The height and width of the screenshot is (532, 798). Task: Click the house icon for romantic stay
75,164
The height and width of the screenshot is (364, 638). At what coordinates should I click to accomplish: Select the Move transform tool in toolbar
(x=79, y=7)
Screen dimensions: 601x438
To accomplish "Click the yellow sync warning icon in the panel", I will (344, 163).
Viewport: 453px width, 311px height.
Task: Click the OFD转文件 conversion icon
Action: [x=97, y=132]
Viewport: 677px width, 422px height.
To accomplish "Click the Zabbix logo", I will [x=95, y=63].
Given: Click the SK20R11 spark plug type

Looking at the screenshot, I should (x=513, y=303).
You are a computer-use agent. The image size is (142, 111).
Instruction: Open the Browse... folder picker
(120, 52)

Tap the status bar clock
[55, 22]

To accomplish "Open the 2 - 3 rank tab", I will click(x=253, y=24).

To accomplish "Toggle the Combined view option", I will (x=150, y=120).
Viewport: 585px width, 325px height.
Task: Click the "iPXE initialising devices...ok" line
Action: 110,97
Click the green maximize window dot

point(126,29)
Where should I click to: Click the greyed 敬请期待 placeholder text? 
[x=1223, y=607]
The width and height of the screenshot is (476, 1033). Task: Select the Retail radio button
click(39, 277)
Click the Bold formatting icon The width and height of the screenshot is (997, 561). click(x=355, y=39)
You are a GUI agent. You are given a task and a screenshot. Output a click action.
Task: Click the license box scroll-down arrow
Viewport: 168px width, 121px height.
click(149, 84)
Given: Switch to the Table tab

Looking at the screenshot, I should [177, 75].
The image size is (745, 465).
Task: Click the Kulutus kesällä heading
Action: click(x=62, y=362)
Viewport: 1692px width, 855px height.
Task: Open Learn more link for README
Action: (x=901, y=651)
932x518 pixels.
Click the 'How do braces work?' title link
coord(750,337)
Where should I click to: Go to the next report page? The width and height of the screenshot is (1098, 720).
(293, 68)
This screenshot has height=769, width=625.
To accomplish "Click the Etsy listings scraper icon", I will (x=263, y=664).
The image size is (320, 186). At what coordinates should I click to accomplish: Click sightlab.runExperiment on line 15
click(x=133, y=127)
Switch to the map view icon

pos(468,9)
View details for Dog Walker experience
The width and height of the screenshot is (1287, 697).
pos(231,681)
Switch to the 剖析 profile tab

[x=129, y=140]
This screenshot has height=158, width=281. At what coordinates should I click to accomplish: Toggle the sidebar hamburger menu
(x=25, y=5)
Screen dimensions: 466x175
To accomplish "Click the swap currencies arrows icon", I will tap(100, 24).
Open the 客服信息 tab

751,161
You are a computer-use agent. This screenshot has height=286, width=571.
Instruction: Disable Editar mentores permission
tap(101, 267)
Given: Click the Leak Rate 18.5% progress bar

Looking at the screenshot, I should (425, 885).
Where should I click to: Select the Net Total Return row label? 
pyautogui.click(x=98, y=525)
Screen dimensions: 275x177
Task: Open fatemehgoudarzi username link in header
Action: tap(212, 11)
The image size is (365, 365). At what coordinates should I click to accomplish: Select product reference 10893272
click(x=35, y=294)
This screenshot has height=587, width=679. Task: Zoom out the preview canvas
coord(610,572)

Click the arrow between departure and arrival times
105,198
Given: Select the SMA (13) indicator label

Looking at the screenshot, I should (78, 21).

########

What is needed is every line from the beginning of the data up to and including the line with "Screen dimensions: 601x438", given again word for word.

## Response
The height and width of the screenshot is (532, 798). Task: Click the house icon for romantic stay
75,164
The height and width of the screenshot is (364, 638). At what coordinates should I click to accomplish: Select the Move transform tool in toolbar
(x=79, y=7)
Screen dimensions: 601x438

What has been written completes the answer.